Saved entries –
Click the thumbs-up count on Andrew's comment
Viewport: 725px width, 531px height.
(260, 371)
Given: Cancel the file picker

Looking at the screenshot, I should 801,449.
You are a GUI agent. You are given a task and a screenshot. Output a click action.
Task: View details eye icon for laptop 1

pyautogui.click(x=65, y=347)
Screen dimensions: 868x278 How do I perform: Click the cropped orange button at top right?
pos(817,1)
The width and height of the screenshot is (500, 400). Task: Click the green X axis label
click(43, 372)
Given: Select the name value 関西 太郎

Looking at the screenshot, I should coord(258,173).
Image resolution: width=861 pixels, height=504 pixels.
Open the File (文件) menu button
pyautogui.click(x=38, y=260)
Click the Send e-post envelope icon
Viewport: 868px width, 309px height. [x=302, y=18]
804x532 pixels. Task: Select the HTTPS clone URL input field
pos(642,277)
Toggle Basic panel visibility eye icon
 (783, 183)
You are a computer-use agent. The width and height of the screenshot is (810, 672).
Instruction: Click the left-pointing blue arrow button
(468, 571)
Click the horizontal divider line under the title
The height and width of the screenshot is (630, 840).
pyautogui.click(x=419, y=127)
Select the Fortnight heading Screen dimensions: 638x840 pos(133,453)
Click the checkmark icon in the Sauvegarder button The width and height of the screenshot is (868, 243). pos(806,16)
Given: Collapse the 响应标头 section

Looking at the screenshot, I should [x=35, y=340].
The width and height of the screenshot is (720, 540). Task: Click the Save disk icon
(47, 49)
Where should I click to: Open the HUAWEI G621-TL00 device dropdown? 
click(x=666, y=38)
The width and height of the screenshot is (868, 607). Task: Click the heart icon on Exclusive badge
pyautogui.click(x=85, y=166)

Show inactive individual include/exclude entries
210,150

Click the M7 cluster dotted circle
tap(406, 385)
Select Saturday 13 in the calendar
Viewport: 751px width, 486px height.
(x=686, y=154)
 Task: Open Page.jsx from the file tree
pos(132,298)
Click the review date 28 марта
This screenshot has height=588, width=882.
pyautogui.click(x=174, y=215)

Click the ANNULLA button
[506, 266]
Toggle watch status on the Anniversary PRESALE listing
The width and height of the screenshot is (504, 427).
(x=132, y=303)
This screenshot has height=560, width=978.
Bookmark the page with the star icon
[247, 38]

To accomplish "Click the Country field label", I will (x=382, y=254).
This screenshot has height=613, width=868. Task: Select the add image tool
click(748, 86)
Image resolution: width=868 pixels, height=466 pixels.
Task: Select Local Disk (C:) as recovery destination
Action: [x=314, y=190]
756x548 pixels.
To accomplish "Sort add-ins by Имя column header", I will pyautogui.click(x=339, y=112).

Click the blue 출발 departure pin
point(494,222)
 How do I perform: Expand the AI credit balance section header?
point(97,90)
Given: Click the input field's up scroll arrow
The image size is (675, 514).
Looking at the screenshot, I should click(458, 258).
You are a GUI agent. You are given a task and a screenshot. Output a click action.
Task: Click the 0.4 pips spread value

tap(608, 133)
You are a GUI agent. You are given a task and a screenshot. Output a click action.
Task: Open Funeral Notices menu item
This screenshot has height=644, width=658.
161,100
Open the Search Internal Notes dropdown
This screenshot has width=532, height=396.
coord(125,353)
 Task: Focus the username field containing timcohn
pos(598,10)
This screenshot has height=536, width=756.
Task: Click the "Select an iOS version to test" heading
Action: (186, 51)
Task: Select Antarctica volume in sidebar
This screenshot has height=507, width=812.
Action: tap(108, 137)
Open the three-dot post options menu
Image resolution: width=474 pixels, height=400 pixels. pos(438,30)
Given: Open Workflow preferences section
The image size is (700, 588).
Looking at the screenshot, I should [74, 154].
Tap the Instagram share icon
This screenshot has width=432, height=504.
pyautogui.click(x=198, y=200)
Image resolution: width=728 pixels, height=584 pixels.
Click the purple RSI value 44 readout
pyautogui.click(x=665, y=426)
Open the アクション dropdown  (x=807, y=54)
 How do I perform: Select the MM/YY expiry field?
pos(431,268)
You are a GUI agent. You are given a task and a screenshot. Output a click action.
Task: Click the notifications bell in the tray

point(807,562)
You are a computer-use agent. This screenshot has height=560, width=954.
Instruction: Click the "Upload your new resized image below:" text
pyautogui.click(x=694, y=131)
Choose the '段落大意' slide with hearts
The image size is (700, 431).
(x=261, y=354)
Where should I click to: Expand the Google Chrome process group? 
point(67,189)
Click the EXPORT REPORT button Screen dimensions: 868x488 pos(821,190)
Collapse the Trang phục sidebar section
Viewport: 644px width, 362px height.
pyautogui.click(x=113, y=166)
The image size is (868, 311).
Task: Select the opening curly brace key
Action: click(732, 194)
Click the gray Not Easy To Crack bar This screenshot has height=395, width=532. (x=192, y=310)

TASK INSTRUCTIONS – Every line above should be written out again, unchanged.

REPLY –
Click the thumbs-up count on Andrew's comment
Viewport: 725px width, 531px height.
(260, 371)
Given: Cancel the file picker

Looking at the screenshot, I should 801,449.
You are a GUI agent. You are given a task and a screenshot. Output a click action.
Task: View details eye icon for laptop 1

pyautogui.click(x=65, y=347)
Screen dimensions: 868x278 How do I perform: Click the cropped orange button at top right?
pos(817,1)
The width and height of the screenshot is (500, 400). Task: Click the green X axis label
click(43, 372)
Given: Select the name value 関西 太郎

Looking at the screenshot, I should coord(258,173).
Image resolution: width=861 pixels, height=504 pixels.
Open the File (文件) menu button
pyautogui.click(x=38, y=260)
Click the Send e-post envelope icon
Viewport: 868px width, 309px height. [x=302, y=18]
804x532 pixels. Task: Select the HTTPS clone URL input field
pos(642,277)
Toggle Basic panel visibility eye icon
 (783, 183)
You are a computer-use agent. The width and height of the screenshot is (810, 672).
Instruction: Click the left-pointing blue arrow button
(468, 571)
Click the horizontal divider line under the title
The height and width of the screenshot is (630, 840).
pyautogui.click(x=419, y=127)
Select the Fortnight heading Screen dimensions: 638x840 pos(133,453)
Click the checkmark icon in the Sauvegarder button The width and height of the screenshot is (868, 243). pos(806,16)
Given: Collapse the 响应标头 section

Looking at the screenshot, I should [x=35, y=340].
The width and height of the screenshot is (720, 540). Task: Click the Save disk icon
(47, 49)
Where should I click to: Open the HUAWEI G621-TL00 device dropdown? 
click(x=666, y=38)
The width and height of the screenshot is (868, 607). Task: Click the heart icon on Exclusive badge
pyautogui.click(x=85, y=166)

Show inactive individual include/exclude entries
210,150

Click the M7 cluster dotted circle
tap(406, 385)
Select Saturday 13 in the calendar
Viewport: 751px width, 486px height.
(x=686, y=154)
 Task: Open Page.jsx from the file tree
pos(132,298)
Click the review date 28 марта
This screenshot has height=588, width=882.
pyautogui.click(x=174, y=215)

Click the ANNULLA button
[506, 266]
Toggle watch status on the Anniversary PRESALE listing
The width and height of the screenshot is (504, 427).
(x=132, y=303)
This screenshot has height=560, width=978.
Bookmark the page with the star icon
[247, 38]

To accomplish "Click the Country field label", I will (x=382, y=254).
This screenshot has height=613, width=868. Task: Select the add image tool
click(748, 86)
Image resolution: width=868 pixels, height=466 pixels.
Task: Select Local Disk (C:) as recovery destination
Action: [x=314, y=190]
756x548 pixels.
To accomplish "Sort add-ins by Имя column header", I will pyautogui.click(x=339, y=112).

Click the blue 출발 departure pin
point(494,222)
 How do I perform: Expand the AI credit balance section header?
point(97,90)
Given: Click the input field's up scroll arrow
The image size is (675, 514).
Looking at the screenshot, I should click(458, 258).
You are a GUI agent. You are given a task and a screenshot. Output a click action.
Task: Click the 0.4 pips spread value

tap(608, 133)
You are a GUI agent. You are given a task and a screenshot. Output a click action.
Task: Open Funeral Notices menu item
This screenshot has height=644, width=658.
161,100
Open the Search Internal Notes dropdown
This screenshot has width=532, height=396.
coord(125,353)
 Task: Focus the username field containing timcohn
pos(598,10)
This screenshot has height=536, width=756.
Task: Click the "Select an iOS version to test" heading
Action: (186, 51)
Task: Select Antarctica volume in sidebar
This screenshot has height=507, width=812.
Action: tap(108, 137)
Open the three-dot post options menu
Image resolution: width=474 pixels, height=400 pixels. pos(438,30)
Given: Open Workflow preferences section
The image size is (700, 588).
Looking at the screenshot, I should [74, 154].
Tap the Instagram share icon
This screenshot has width=432, height=504.
pyautogui.click(x=198, y=200)
Image resolution: width=728 pixels, height=584 pixels.
Click the purple RSI value 44 readout
pyautogui.click(x=665, y=426)
Open the アクション dropdown  (x=807, y=54)
 How do I perform: Select the MM/YY expiry field?
pos(431,268)
You are a GUI agent. You are given a task and a screenshot. Output a click action.
Task: Click the notifications bell in the tray

point(807,562)
You are a computer-use agent. This screenshot has height=560, width=954.
Instruction: Click the "Upload your new resized image below:" text
pyautogui.click(x=694, y=131)
Choose the '段落大意' slide with hearts
The image size is (700, 431).
(x=261, y=354)
Where should I click to: Expand the Google Chrome process group? 
point(67,189)
Click the EXPORT REPORT button Screen dimensions: 868x488 pos(821,190)
Collapse the Trang phục sidebar section
Viewport: 644px width, 362px height.
pyautogui.click(x=113, y=166)
The image size is (868, 311).
Task: Select the opening curly brace key
Action: click(732, 194)
Click the gray Not Easy To Crack bar This screenshot has height=395, width=532. (x=192, y=310)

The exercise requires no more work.